[What this exercise asks]
A – In the patch message about probing misaligned access speed, why are the measurements split into one stage for every core except core 0 and then a stage for core 0? Answer in one to three sentences.
B – From the patch message about probing misaligned access speed, reproduce the text starting at "Re: [PATCH v3]" and ending at "of boot time.".
C – Translate this sentence from the patch message about probing misaligned access speed into Spanish: "For hotplugged CPUs that come in after the boot time measurement, register CPU hotplug callbacks, and do the measurement there."

[Document segment]
··········
Re: [PATCH v3] RISC-V: Probe misaligned access speed in parallel

From: Evan Green
Date: Tue Nov 07 2023 - 12:26:46 EST


On Tue, Nov 7, 2023 at 12:34 AM Sebastian Andrzej Siewior
<bigeasy@xxxxxxxxxxxxx> wrote:
>
> On 2023-11-06 14:58:55 [-0800], Evan Green wrote:
> > Probing for misaligned access speed takes about 0.06 seconds. On a
> > system with 64 cores, doing this in smp_callin() means it's done
> > serially, extending boot time by 3.8 seconds. That's a lot of boot time.
> >
> > Instead of measuring each CPU serially, let's do the measurements on
> > all CPUs in parallel. If we disable preemption on all CPUs, the
> > jiffies stop ticking, so we can do this in stages of 1) everybody
> > except core 0, then 2) core 0. The allocations are all done outside of
> > on_each_cpu() to avoid calling alloc_pages() with interrupts disabled.
> >
> > For hotplugged CPUs that come in after the boot time measurement,
> > register CPU hotplug callbacks, and do the measurement there. Interrupts
> > are enabled in those callbacks, so they're fine to do alloc_pages() in.
··········
[Data segment]
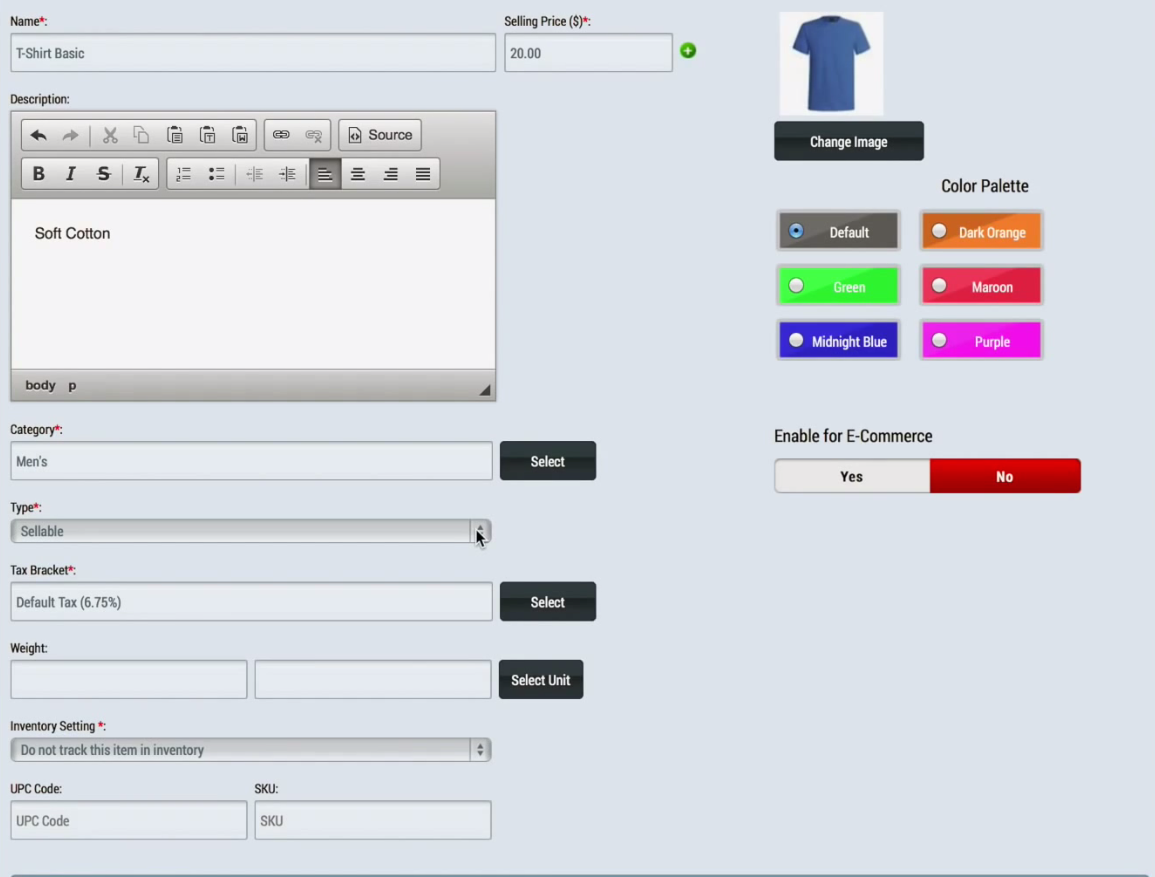
Task: Click green plus icon beside Selling Price
Action: tap(688, 51)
··········
[Solutions below]
A – If preemption is disabled on all CPUs at once, the jiffies stop ticking. Doing core 0 in a separate stage avoids that.

B –
Re: [PATCH v3] RISC-V: Probe misaligned access speed in parallel

From: Evan Green
Date: Tue Nov 07 2023 - 12:26:46 EST


On Tue, Nov 7, 2023 at 12:34 AM Sebastian Andrzej Siewior
<bigeasy@xxxxxxxxxxxxx> wrote:
>
> On 2023-11-06 14:58:55 [-0800], Evan Green wrote:
> > Probing for misaligned access speed takes about 0.06 seconds. On a
> > system with 64 cores, doing this in smp_callin() means it's done
> > serially, extending boot time by 3.8 seconds. That's a lot of boot time.

C – Para las CPU conectadas en caliente que se incorporan después de la medición durante el arranque, registre callbacks de conexión en caliente de CPU y realice allí la medición.